Does anybody want collected letters home, even from someplace/time interesting?
July 10, 2012 3:22 PM   Subscribe

How to find out whether historic letters are of any interest to somebody researching the era?

I have come into possession of a big pile of letters that were written by the wife of a military officer stationed in Okinawa during the Vietnam War (probably around 1965-1968) to her family back in the US Midwest. Much of the chat is, by its nature, touristy reports and things that might be of interest only to family, but over time I expect there to be reactions to the local environment and tensions there. (I have only sampled and not read all of them.) Certainly, this same woman has told some stories of dramatic encounters in that era, although I guess it's possible that they were ommitted from the letters to keep her parents from worrying.

So, (a) how would one find out whether there was a person or center who might be studying this era and thus interested in this material rather than my recycling it, and/or (b) do you think there is someplace that would be interested in having such letters for future use? Are either of these answers dependent on my having read all of the letters and figured out what, if any, material of historical interest they contain? (Something about the way that, say, Civil War letters reveal everyday details made me think that they might have value even without overt newsiness.)
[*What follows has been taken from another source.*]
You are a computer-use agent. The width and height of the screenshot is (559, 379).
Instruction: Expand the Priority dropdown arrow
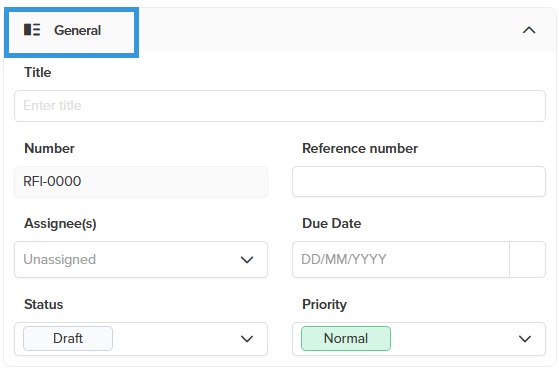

Appreciate any suggestions!
posted by acm to Society & Culture (5 answers total)
Someone connected to the region might point you in the right direction. For example, a quick google came up with this guy.
posted by Short Attention Sp at 4:04 PM on July 10, 2012

I would call local museums and archives to see if they're interested in the materials. Consider university, city, state, and independent museums. If they're not interested they can likely tell you if it's worth pursuing and point you in a useful direction.

Whatever archive you call will likely expect you to be able to tell them why you think the information is valuable to them. Most archives are stretched pretty thin and won't want to devote resources to determining if there's anything valuable in the collection unless they're reasonably certain they'll find something valuable. You don't need to read the whole collection, but you should know if the letters ever broaden beyond things that would only interest the family and be ready to provide examples. Were the woman and/or her husband significant figures outside of the war, even if the letters themselves aren't? Was the base where she was stationed important to the war? Did she give information about everyday military life? Did she include lots of observations/thoughts about being an American in Japan? Did she provide commentary about some hot-button issues of the day, like the draft or domestic protests? Did she hold surprising views about a subject (like, she was married to an officer but said she supported draft dodgers)? Do the letters tell some sort of compelling and interesting personal stories?

You might have an easier time convincing the archive/museum in the woman's home town of the collection's significance; even if the letters never covered major events they might be interested in the collection as a record of the town's inhabitants.
posted by lilac girl at 4:07 PM on July 10, 2012 [2 favorites]

Call your state museum or historical society. This sort of document can be invaluable to a scholar, not just today but possibly fifty or a hundred years from now. You probably can claim a tax deduction for your donation, but you will have to set the value of your gift yourself, as the recipient organization is prohibited by law from doing so.

Help save the history of ordinary people--donate them!
posted by Jenna Brown at 4:26 PM on July 10, 2012 [1 favorite]

I work in an archives-land. Please contact your local archives or special collections at whatever local university or historical society is nearby the location that they were being sent to in the Midwest. Even if the archivist there is not interested in acquiring them, an ethical archivist will provide you with suggestions of what other archives may be interested in them.

The Society of American Archivists issues these guidelines for donating family papers to a repository.
posted by mostly vowels at 9:04 PM on July 10, 2012 [1 favorite]

Er, posted too fast. I should have said "the local archives..." as in whatever archive is closely located to the Midwestern town where these letters were being sent. MeMail me if you need help determining possible archives or historical societies to contact.